Lo interrumpió el sonido de la llave en la cerradura. Mademoiselle Franck entró tranquilamente en la habitación con una pila de correspondencia bajo el brazo. Estaba aún más chic que la primera vez que la había visto: llevaba un vestido de georgette con zapatos de piel de cocodrilo.
—¿Qué sucede? —preguntó, mirándonos alternativamente a monsieur Etienne y a mí.
Monsieur Etienne repitió lo que yo le había contado sobre la audición de la noche anterior y ella se quedó con la boca abierta.
—Pero, mademoiselle Fleurier —me dijo, haciendo un gesto con la mano, provocando que su fragancia de flor de azahar flotara por el aire—, el lugar que usted describe no se parece en nada al Café des Singes. Monsieur Etienne y yo conocemos a la encargada desde hace años. Regenta un establecimiento con mucha clase. Por eso pensamos que, con su voz, tendría posibilidades allí.
—¿Encargada? —repetí—. El club nocturno en donde estuve ayer por la noche tenía un encargado y un pianista. A menos que, por supuesto, se esté usted refiriendo a Deirdre.
—¿Deirdre? —Mademoiselle Franck frunció el entrecejo y se volvió hacia monsieur Etienne—. El nombre de la encargada es madame Baquet.
Rebusqué en mi bolso y saqué el programa de audiciones.
—Miren, aquí es donde fui anoche a las diez en punto. El encargado era un hombre. Se llamaba René.
Mademoiselle Franck me cogió el papel de las manos.
—¿El número doce? —murmuró, corriendo a su escritorio y consultando su tarjetero.
Encontró lo que estaba buscando y profirió un grito mientras sus mejillas se teñían de carmesí.
—Mais non! —exclamó, levantando en el aire una tarjeta—. El número de la calle del Café des Singes es el veintiuno. Las cifras estaban al revés. ¡Ha sido un error tipográfico!
—El número veintiuno está al otro extremo del Boulevard de Clichy —aclaró monsieur Etienne, pasándose la mano por la frente—. Parece que el sitio al que usted fue era un café concierto.
Nos quedamos allí, los tres, mirándonos unos a otros. El rostro de mademoiselle Franck se ruborizó aún más, incluso se le coloreó el dorso de las manos. Pensé en el pianista fantasmal, en Deirdre llamándose a sí misma «estrella», en la horrorosa clientela y en los ojos enloquecidos del psicópata que me amenazó con la navaja. Allí no era donde tendría que haber estado. Seguramente había hecho la audición de una cantante que no llegó a presentarse. La coincidencia era tan horrible que resultaba graciosa: me eché a reír y no pude parar. Por un momento, mis preocupaciones por el dinero y el frío me parecieron absurdas. Traté de decir algo, pero monsieur Etienne tenía pintada una expresión tan perpleja en el rostro que me hizo doblarme de la risa.

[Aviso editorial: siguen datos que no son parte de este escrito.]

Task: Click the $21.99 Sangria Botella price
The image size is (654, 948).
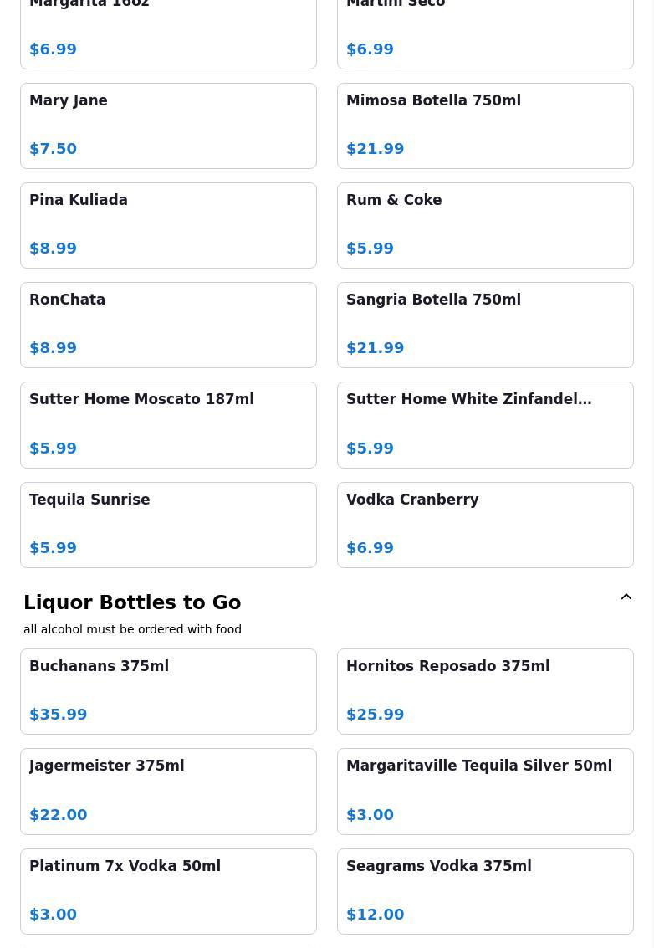Action: (x=376, y=348)
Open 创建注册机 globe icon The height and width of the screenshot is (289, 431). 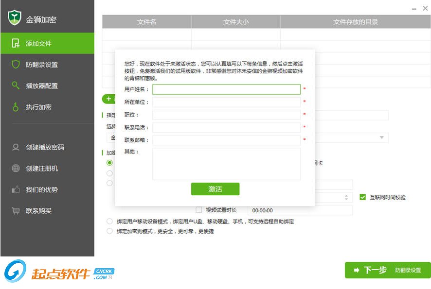pyautogui.click(x=16, y=169)
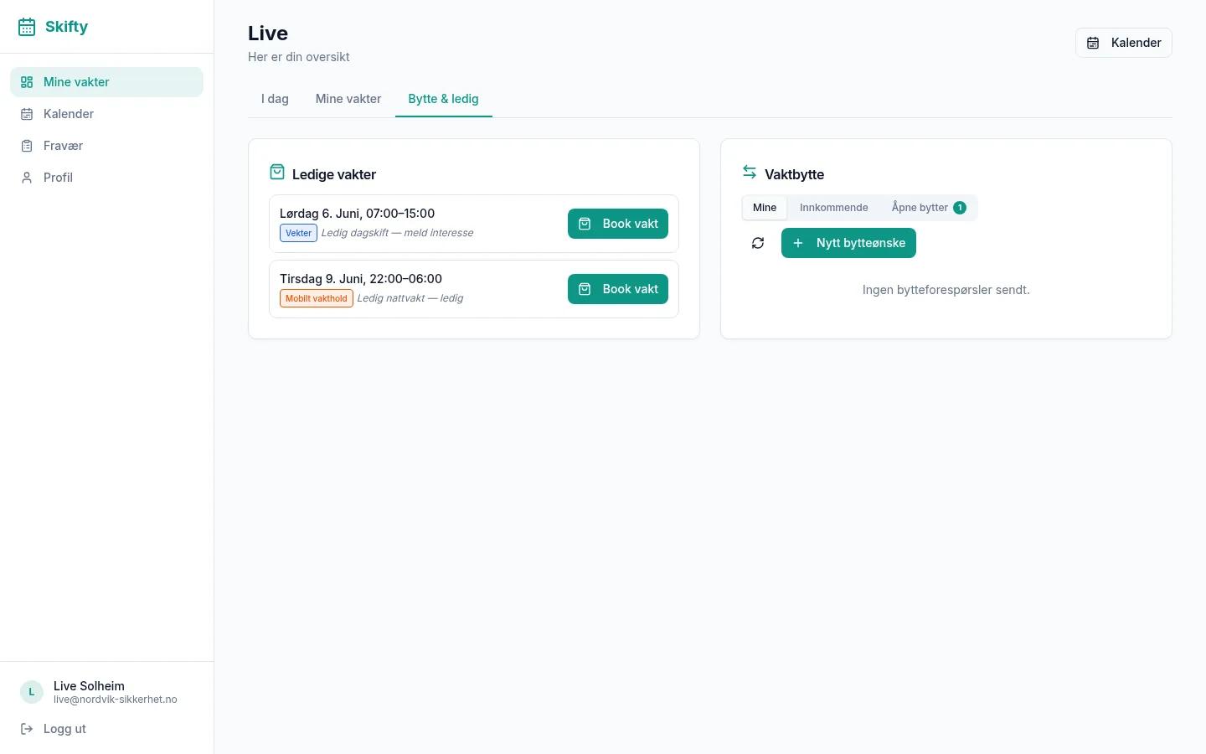
Task: Click the Mine vakter grid icon in sidebar
Action: point(27,82)
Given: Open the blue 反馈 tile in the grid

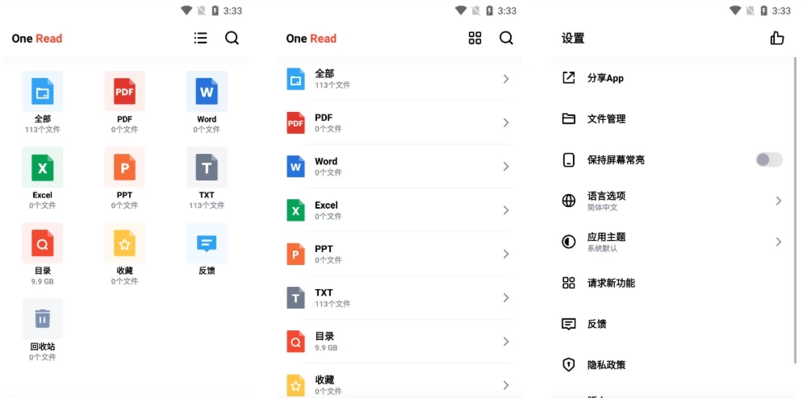Looking at the screenshot, I should tap(207, 243).
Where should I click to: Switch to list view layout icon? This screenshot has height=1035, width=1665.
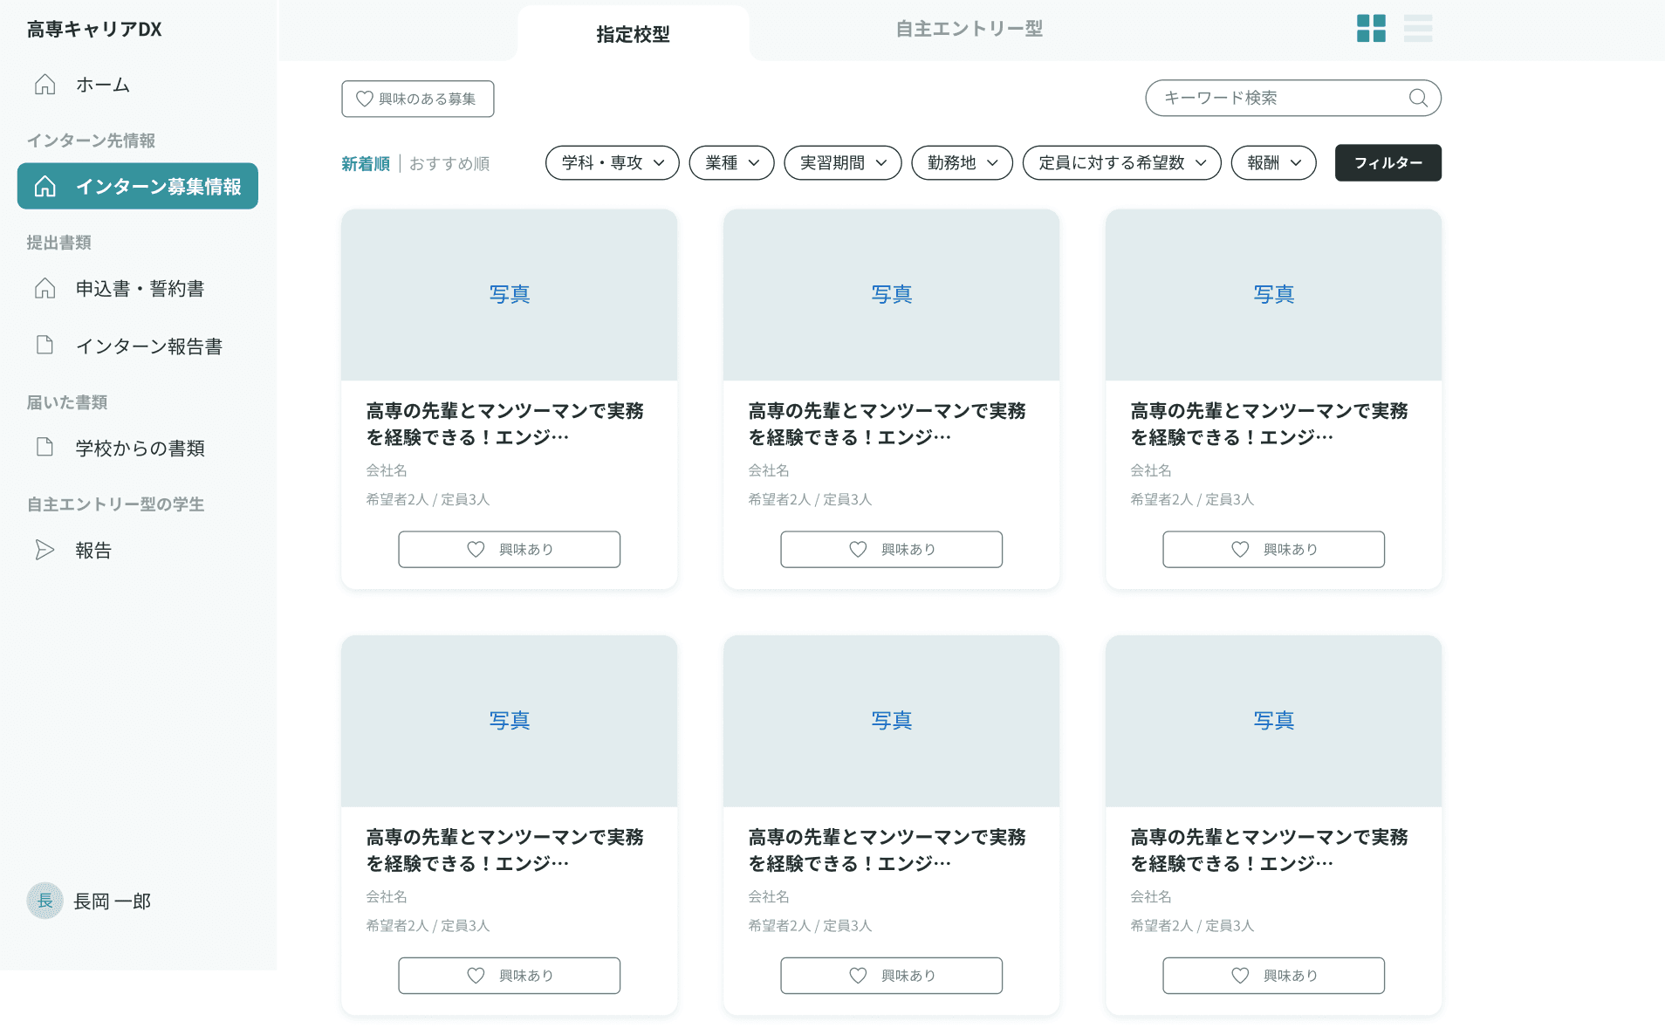[1417, 28]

—Ah —resopló monsieur Etienne, estirándose la chaqueta y tratando de restablecer el decoro—, mademoiselle Fleurier ojalá todo el mundo se tomara los errores con tanta afabilidad como usted. —Amagó una sonrisa—. No tengo ni idea de qué decir o de cómo disculparme. ¿Quizá podríamos mi sobrina y yo compensarla invitándola a comer?
Monsieur Etienne y mademoiselle Franck vivían en un apartamento dos edificios más abajo en la Rue Saint Dominique. La sirvienta nos recibió en la puerta.
—Tenemos una invitada para comer, Lucie —le anunció monsieur Etienne—. Espero que esto no le suponga un problema…
La sirvienta negó con la cabeza y alargó la mano para recoger nuestros abrigos y bufandas. Era joven, quizá solo tenía diecinueve años, pero sus codos estaban llenos de bultos y lucía un vientre rechoncho propio de una matrona.
Igual que la recepción de su despacho, el apartamento de monsieur Etienne era elegante pero de tamaño reducido. Nos lavamos las manos por turnos en un baño que era de las dimensiones de un armario, con la grifería de color malva y el papel de las paredes estampado con jacintos. Después pasamos por una sala, donde me miré un momento en un espejo y me desesperó ver lo despeinado que tenía el cabello a causa del viento, y finalmente llegamos al salón, donde las cortinas suavizaban la vista de una pared llena de tuberías.
—Hace calor aquí dentro —comentó monsieur Etienne abriendo la ventana, que emitió un crujido.
Con la estufa, la chimenea y el humeante festín que nos había preparado Lucie en la mesa, hacía bochorno dentro de la habitación, pero a mí me gustaba así. Era la primera vez en varios días que sentía que entraba realmente en calor.
Monsieur Etienne nos indicó que nos sentáramos mientras Lucie nos servía la sopa de una sopera. Había un cuadro detrás de él que me llamó la atención porque no casaba con la decoración formal del resto del apartamento. Representaba a un grupo de parroquianos saliendo del Moulin Rouge. Las líneas no eran rectas, los rostros estaban exagerados y los colores no eran realistas. Entonces no sabía lo bastante de pintura como para comprender demasiado sobre las dimensiones y la perspectiva, pero las personas de aquel cuadro parecían estar en movimiento. Casi podía oírlas charlar sobre el espectáculo que acababan de presenciar. Monsieur Etienne se dio cuenta de que lo estaba mirando.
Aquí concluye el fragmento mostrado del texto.